Jeffrey Milarsky conducted the New World Symphony in music of Babbitt, Wuorinen and John Luther Adams Saturday night.

The New World Symphony’s “Sounds of the Times” series brings a cornucopia of contemporary music’s divergent styles to South Florida audiences. Saturday night’s first edition for the season of these enterprising programs featured new music specialist Jeffrey Milarsky on the podium and works by three generations of American composers.

Milton Babbitt’s scores are always filled with endless invention, the music going in unexpected directions. During his nearly seven-decade career, Babbitt–who logged several years working in Tin Pan Alley–created a plethora of brilliant and varied compositions, spanning orchestral, chamber, jazz and popular song genres.

All Set, a 1957 Babbitt work, mixes serialism with big band jazz. Scored for eight players, it seems like a typical band score with trombone, percussion and bass solos but there is no improvisation. The entire work is notated and sculpted with unusual precision.

All Set is a splendid piece, bubbly and snappy but always spinning multihued instrumental textures and rhythms. Milarsky’s buoyant leadership and the players’ sharp articulation aptly projected score’s lightness and grace.

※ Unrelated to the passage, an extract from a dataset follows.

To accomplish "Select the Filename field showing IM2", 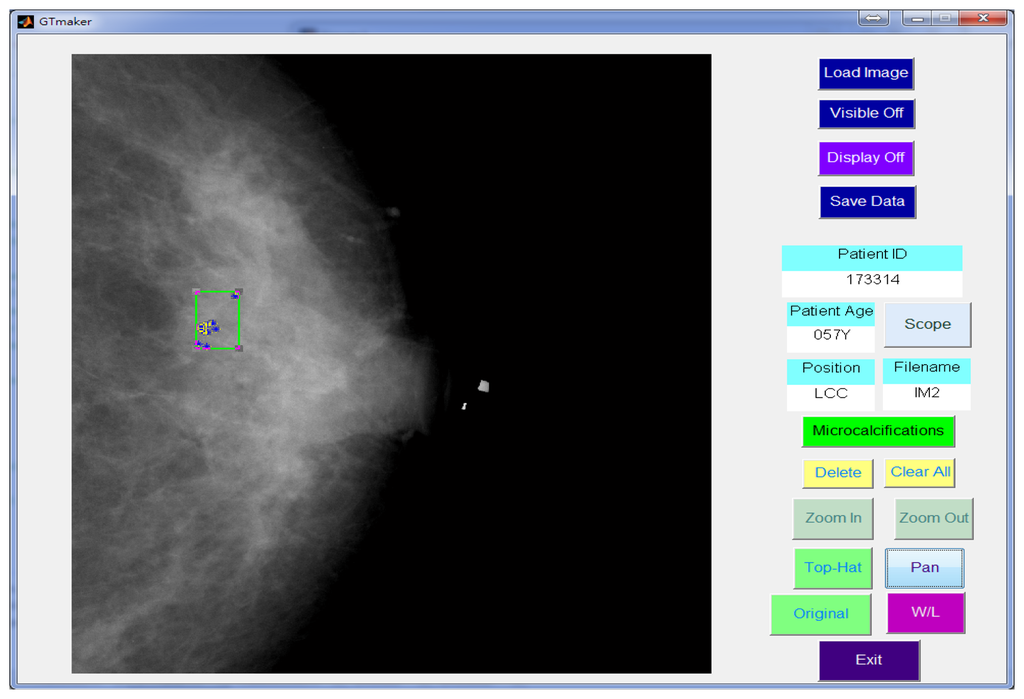I will tap(926, 394).
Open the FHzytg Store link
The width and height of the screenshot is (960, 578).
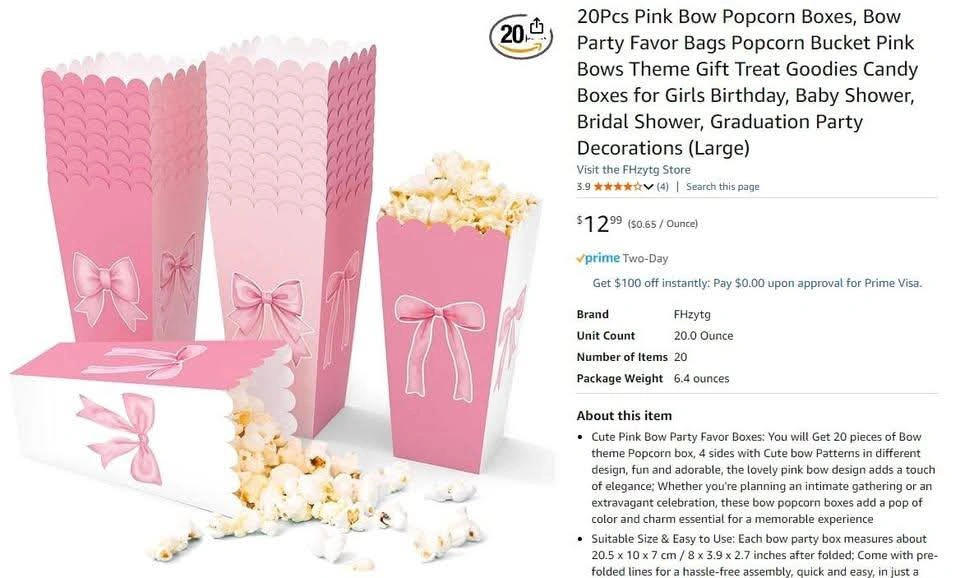point(633,170)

The Babbitt work was accompanied by a video created by Clyde Scott, New World’s director of video production, in collaboration with the Rosie Herrera Dance Theater. In the film, two figures dance to the beat of Babbitt’s percussive underpinning, gradually coming together. Although videos can often be obtrusive and distracting to musical performances, Scott’s discreet images nicely complemented the score.

Charles Wuorinen is an uncompromising modernist but the gnarly atonality of his Bamboula Squared is leavened by an overlay of taped electronics plus an active and animated battery of four percussion players and piano. The writing for large ensemble is busy and colorful, displaying each of the orchestra’s choirs at full power and there are beautiful solos for flute and violin.

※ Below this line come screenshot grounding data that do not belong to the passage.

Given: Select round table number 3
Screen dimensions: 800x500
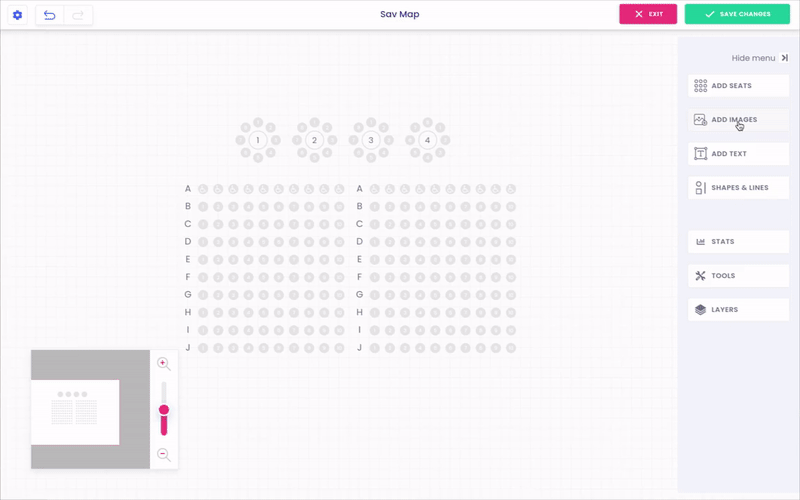Looking at the screenshot, I should coord(371,140).
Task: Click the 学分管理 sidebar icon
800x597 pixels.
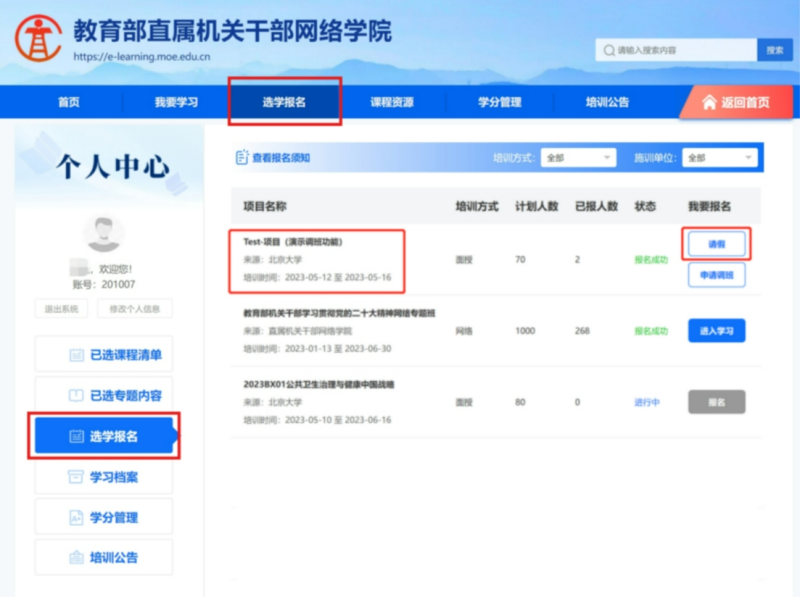Action: 76,517
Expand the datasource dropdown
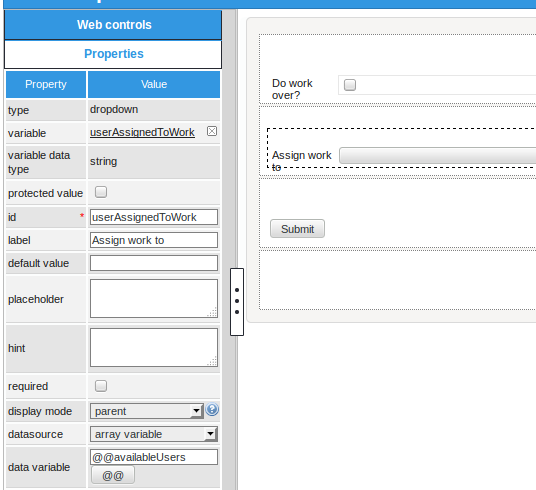 coord(153,434)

At times the electronics subtly blend with the instrumental forces. An extended electronic section seems like an interlude of serenity amid the high-energy orchestral pandemonium. The final pages recall Stravinsky’s Rite of Spring in headlong drive. Milarsky was alive to the continuous shifts of rhythm and dynamics and the players tore into Wuorinen’s fierce writing with enthusiasm and force.

The evening’s main event was the South Florida premiere of John Luther Adams’ Become Ocean, the winner of the 2014 Pulitzer Prize for music. Adams took the title from a poem by iconoclastic composer John Cage in tribute to composer Lou Harrison, who Adams described in a video introduction as one of his mentors.

The score’s title also refers to environmental concerns. On a rainy weekend when a coastal flood watch was in effect for Miami Beach, the timing could not have been more prescient.

Aside from these topical issues, the score is a terrific soundscape. The ensemble was divided into three groups with strings at the front of the New World Center stage, winds at left rear and brass on the far right. Each group plays different music with percussion, four harps and two pianos (in the middle of the orchestra) interacting with each ensemble, providing the music’s pulse and gentle overtones.

Adams paints in waves of sound, paralleling the ocean’s churning currents. The sections converge in sudden bursts of massive sonorities but, for most of the work’s 42 minutes, the music is quiet, the textures luminous. Elements of impressionism and minimalism enrich Adams’ measured, hypnotic rumination. Near the conclusion, the roar of cellos and basses makes a striking effect and the music gradually fades back into the opening drone tones. Stage lighting enhanced the score’s layered, winding motion with blue projections on strings suggesting the ocean.

Milarsky brought subtlety and unflagging momentum to this major score. The New World players’ superb performance easily eclipsed the playing of the Seattle Symphony on the Grammy award-winning recording of the work. A spellbound audience remained quiet after the final bars, allowing space for Adams’ dark conclusion before the well-earned ovation.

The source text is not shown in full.